Transportation, for years the dominant item on Northern Virginia's political agenda, also will suffer cuts as the state's economy cools off and revenues are squeezed. Transportation Secretary John G. Milliken said highway construction projects not yet out for bids will be delayed for six months.

Those projects are financed primarily by taxes collected on the sales of gasoline and automobiles, both of which have leveled off and may actually decline as prices rise because of the crisis in the Middle East, Milliken said.

Road maintenance money distributed to local governments also will be reduced, Milliken said, which may result in slower snow removal or less frequent lawn mowing on median strips.

The bulk of cuts to local governemnts won't occur until the second year of the two-year budget cycle, which begins next July 1. An exception is the real estate filing fees, one-third of which were scheduled to be returned to local governments in January.

Although the governor does not need legislative approval for most of his proposals -- he can cut any item in the budget by up to 25 percent and any salary by as much as 15 percent -- he said he intends to submit all of the changes to the General Assembly in January.

Some of his proposals, including the plan not to return the real estate filing fees to local governments and the abolition of several small state agencies, require legislative consent.

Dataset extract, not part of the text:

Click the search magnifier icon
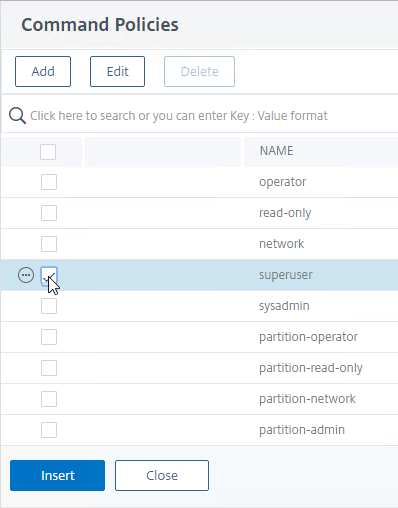Viewport: 398px width, 508px height. (17, 116)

"There will be some give and take, some compromise, some changes," said Del. C. Richard Cranwell (D-Vinton), chairman of the House Finance Committee.

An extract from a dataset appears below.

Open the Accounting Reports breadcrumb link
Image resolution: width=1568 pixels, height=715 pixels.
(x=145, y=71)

Wilder also plans to make up for some of the $1.4 billion revenue shortfall by assuming that the income from investments of state pension fund money will be 8 percent instead of 6.5 percent. That allows state government to trim its contribution to the fund by $129 million during the next two-year budget cycle.

Wilder said the fund's current assumption of a 6.5 return on its investments is "unrealistically low" and applauded a decision by the retirement system on Thurdsay to change its expectations to an 8 percent annual return.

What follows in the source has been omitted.